To receive some of the money raised by this tax, the U.S. automakers would be required to produce large numbers of affordable, durable, safe, fuel-efficient, low-carbon vehicles within the next five years. They should also be required to sell a certain number of near-zero emission cars — electric, plug-in hybrids and fuel-cell vehicles.

Besides helping out U.S. automakers, the money raised by the tax would be used to fund tax credits or vouchers to ease the burden on low-income taxpayers of higher gas prices.

Harvard economics professor Martin Feldstein (CNBC interview, Nov. 19)

We should let them go into bankruptcy.

There’s this myth out there that if they go into bankruptcy millions of people will lose jobs. That’s not what happens when you have Chapter 11 bankruptcy. The business continues, and the government could provide lending to get them over the hump while they are reorganizing. But the key thing is to become more competitive by getting wages in the current unionized auto companies in line with other automakers in the United States.

What’s the key for making the companies viable? It’s to become competitive again, and that’s going to require restructuring of the wages and benefits of the automakers. So whether it’s done in bankruptcy, or it’s done in some other managed program, that’s what has to happen.

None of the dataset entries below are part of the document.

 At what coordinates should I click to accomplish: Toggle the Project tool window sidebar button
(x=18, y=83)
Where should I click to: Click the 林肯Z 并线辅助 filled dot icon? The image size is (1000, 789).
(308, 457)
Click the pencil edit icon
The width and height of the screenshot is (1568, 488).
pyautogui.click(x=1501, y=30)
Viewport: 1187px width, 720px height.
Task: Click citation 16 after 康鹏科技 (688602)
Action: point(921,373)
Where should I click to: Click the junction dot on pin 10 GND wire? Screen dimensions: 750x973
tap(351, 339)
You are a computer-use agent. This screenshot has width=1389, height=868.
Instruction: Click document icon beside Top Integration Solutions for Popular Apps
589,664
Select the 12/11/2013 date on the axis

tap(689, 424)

Aaron Bragman, automotive industry analyst with consulting company IHS Global Insight

There is one thing that the government could do that would immediately make everything better — get people buying cars again.

Earlier this year, the big U.S. automakers were doing well with their turnaround plans. They were cutting costs and focusing on smaller, more fuel-efficient vehicles, but they were also counting on having revenue at the end of this year and in 2009.

Then in the late summer and fall the recession hit, and it was deeper than anyone expected, and people basically stopped buying cars. In fact, the only reason the Detroit Three are in Washington, D.C., this week asking for a bailout is the economy fell out from beneath them and car sales plummeted.

So if the government really wants to fix the U.S. automotive industry’s problems, the best thing for them to do is to provide some incentive to get people buying cars again. They could do that in a number of ways — through a tax incentive, or with special rebate plans.